■ Records for the exercise:
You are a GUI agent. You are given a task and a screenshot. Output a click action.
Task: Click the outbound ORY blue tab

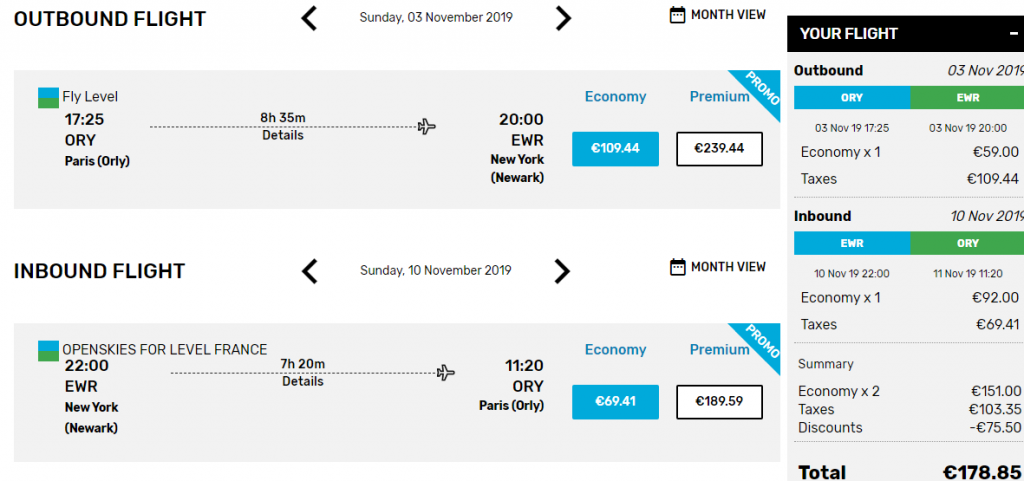852,97
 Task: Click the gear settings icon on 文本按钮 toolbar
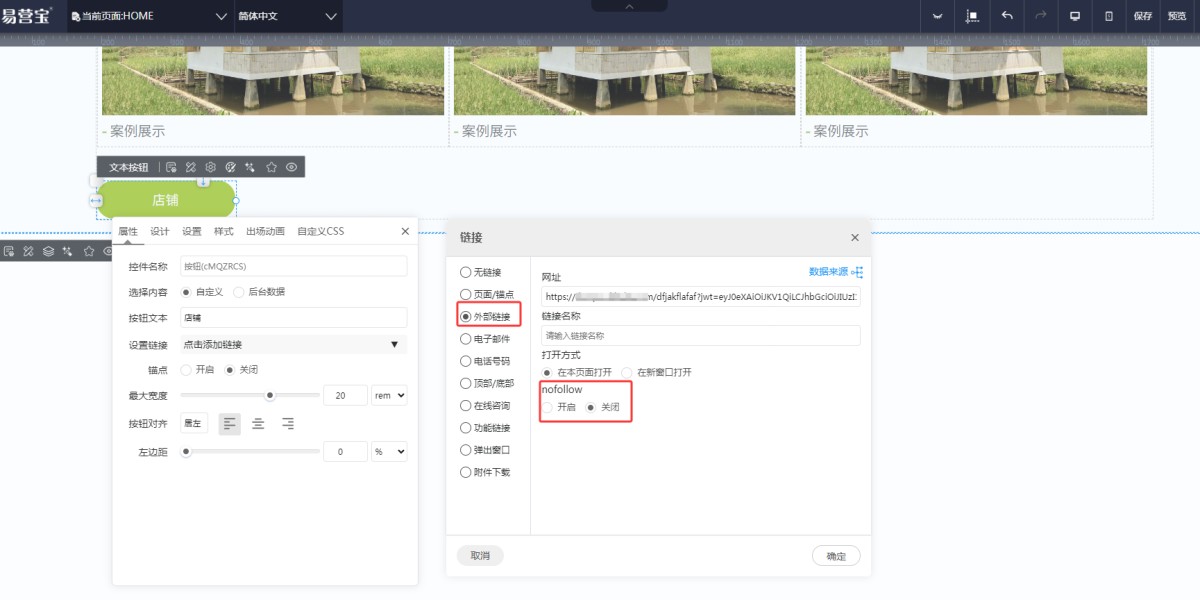[x=211, y=167]
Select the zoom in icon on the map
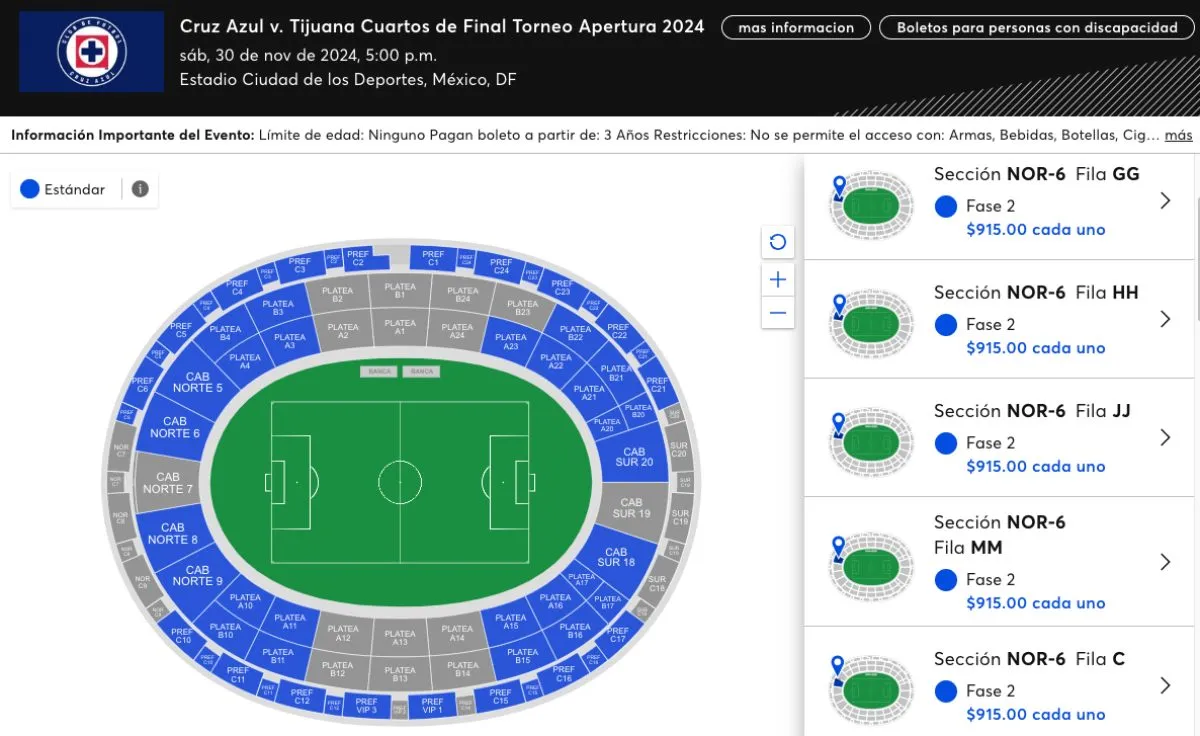 tap(778, 279)
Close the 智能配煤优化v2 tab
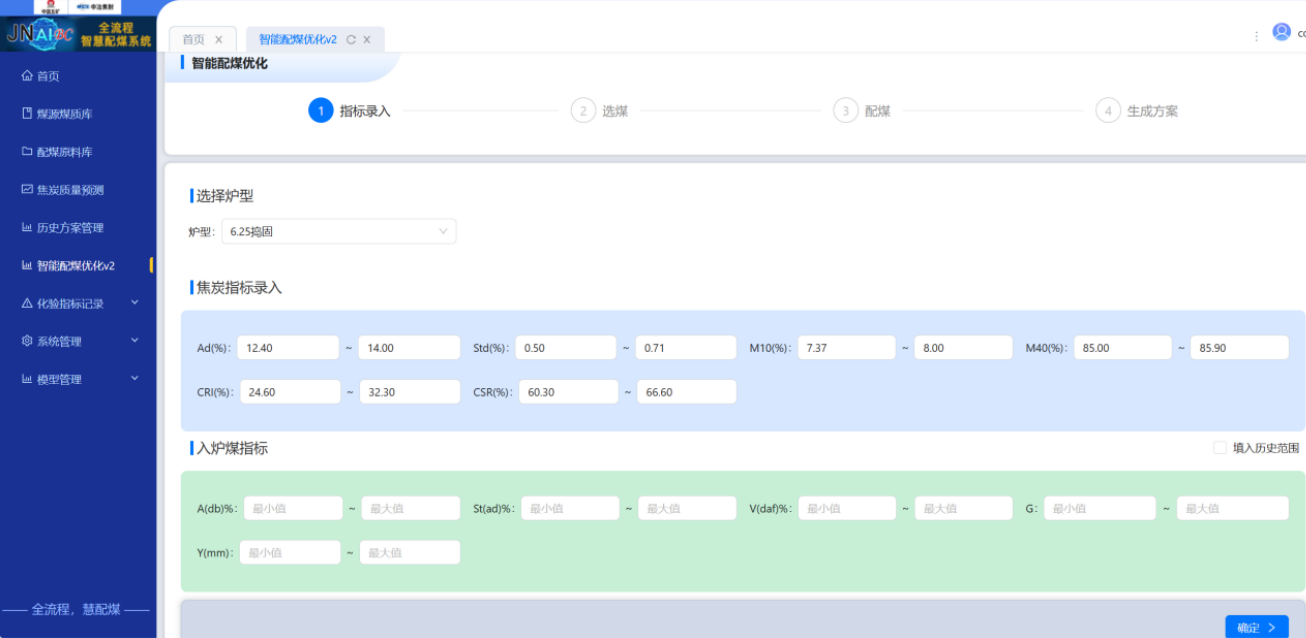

■ The problem: Once the pictures are set aside, the remaining data must be transcribed exactly.

■ Answer for this exercise:
You are a GUI agent. You are given a task and a screenshot. Output a click action.
Task: Click the outbound ORY blue tab

852,97
 Task: Click the gear settings icon on 文本按钮 toolbar
[x=211, y=167]
Select the zoom in icon on the map
 tap(778, 279)
Close the 智能配煤优化v2 tab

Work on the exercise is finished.